▶ [WHAT TO PRODUCE] Please output the line containing "Image resolution: width=1568" and all lines that follow it in the data below, exactly, with no pictures.

▶ [THE RECORDS]
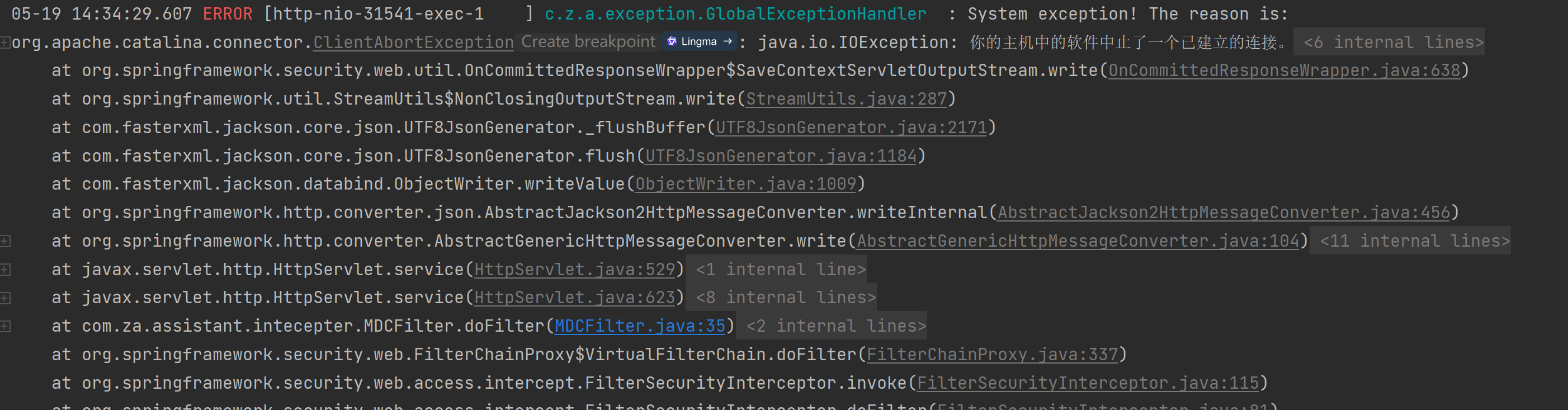Click Create breakpoint hint
Viewport: 1568px width, 410px height.
pyautogui.click(x=588, y=41)
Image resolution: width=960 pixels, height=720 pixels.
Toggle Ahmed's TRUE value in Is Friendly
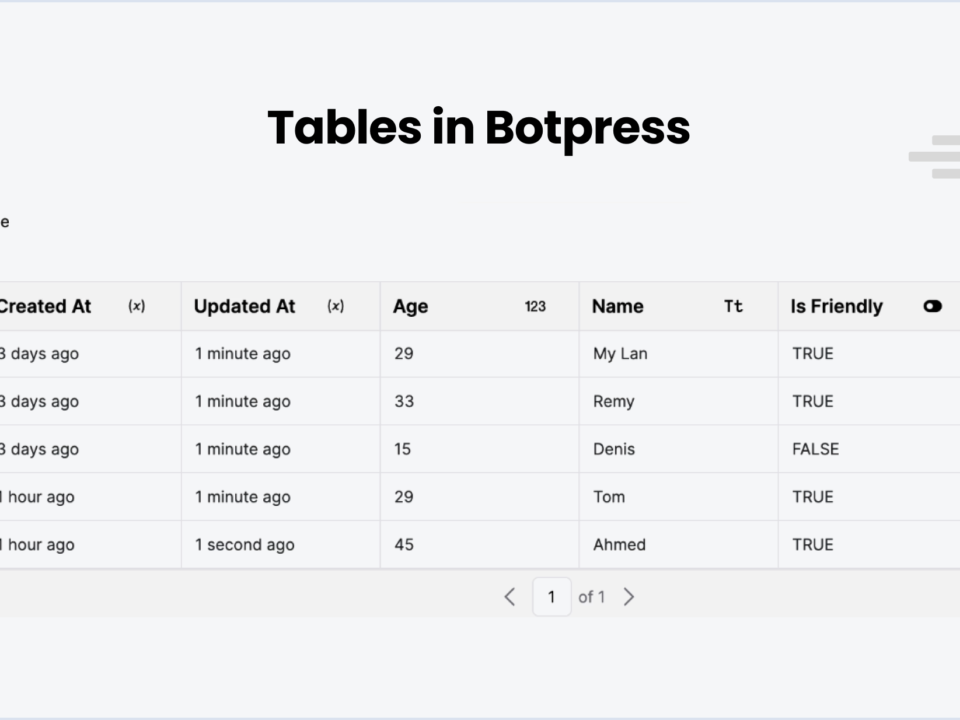click(810, 545)
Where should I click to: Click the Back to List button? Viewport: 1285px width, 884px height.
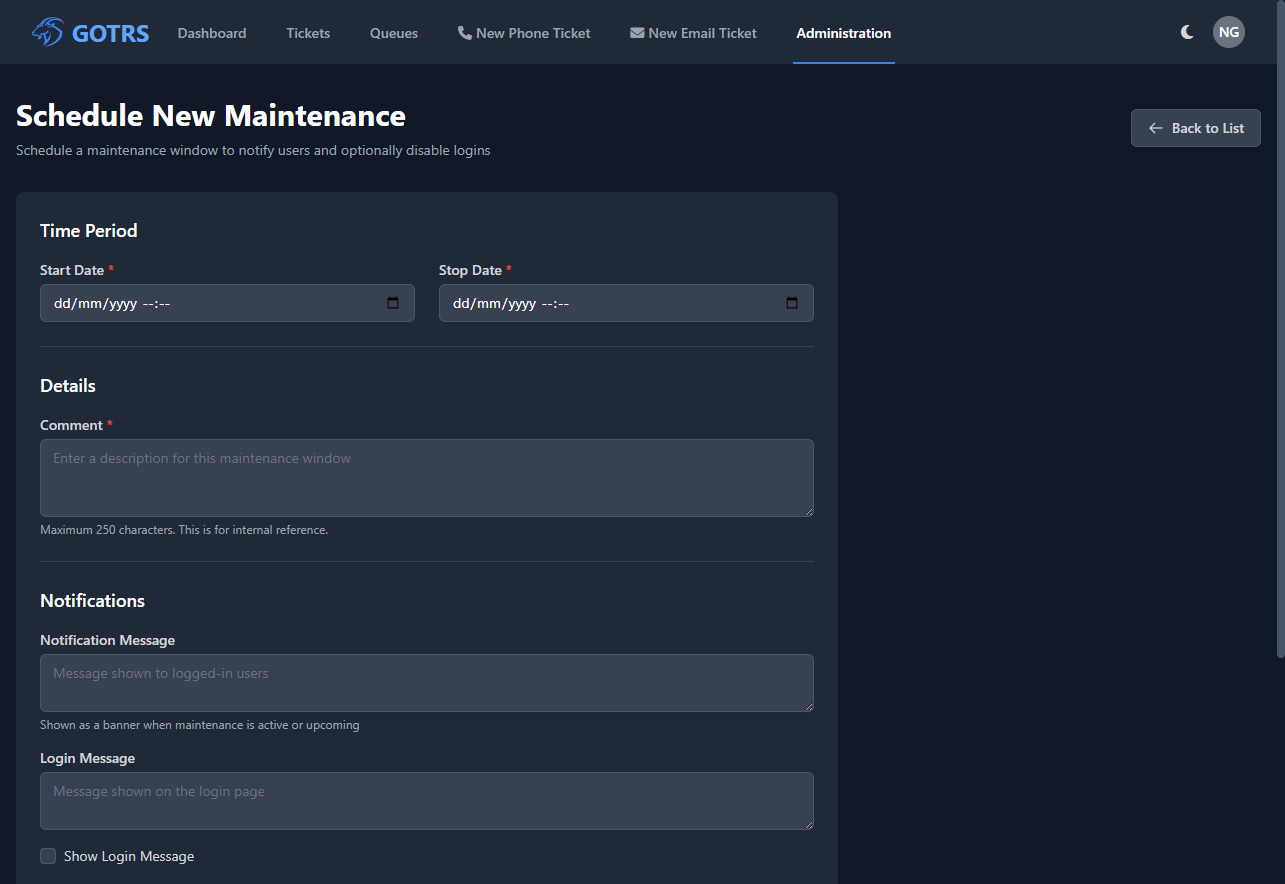pyautogui.click(x=1195, y=127)
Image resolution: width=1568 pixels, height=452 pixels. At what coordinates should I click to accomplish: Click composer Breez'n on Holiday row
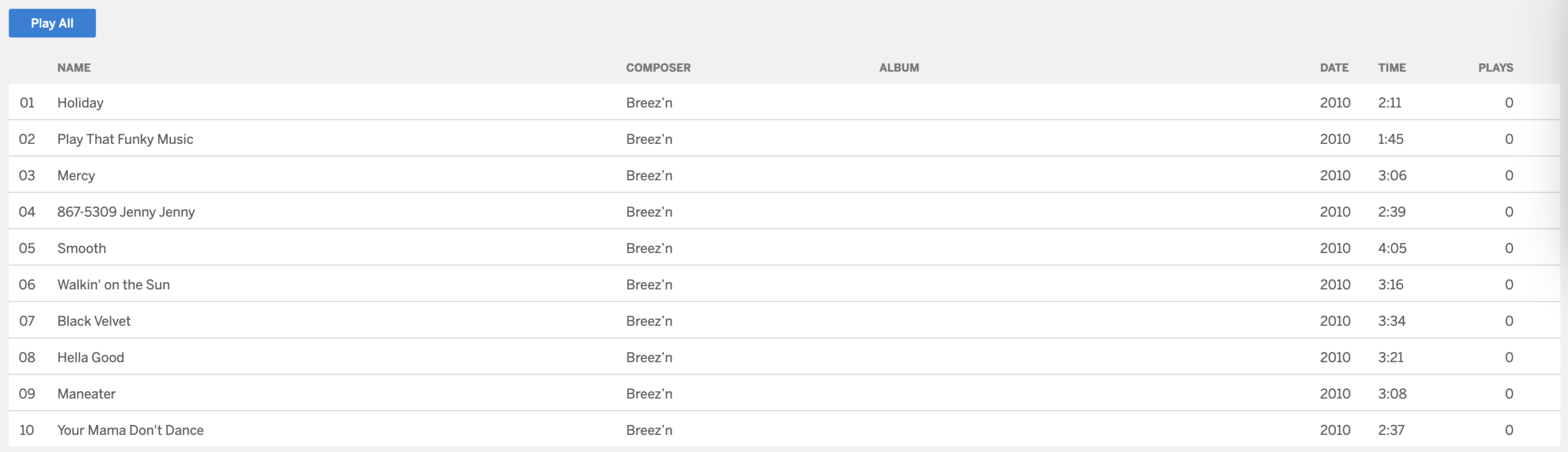[x=649, y=102]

▶ [WRITTEN REPLY]
Image resolution: width=1568 pixels, height=452 pixels. At what coordinates should I click to accomplish: Click composer Breez'n on Holiday row
[x=649, y=102]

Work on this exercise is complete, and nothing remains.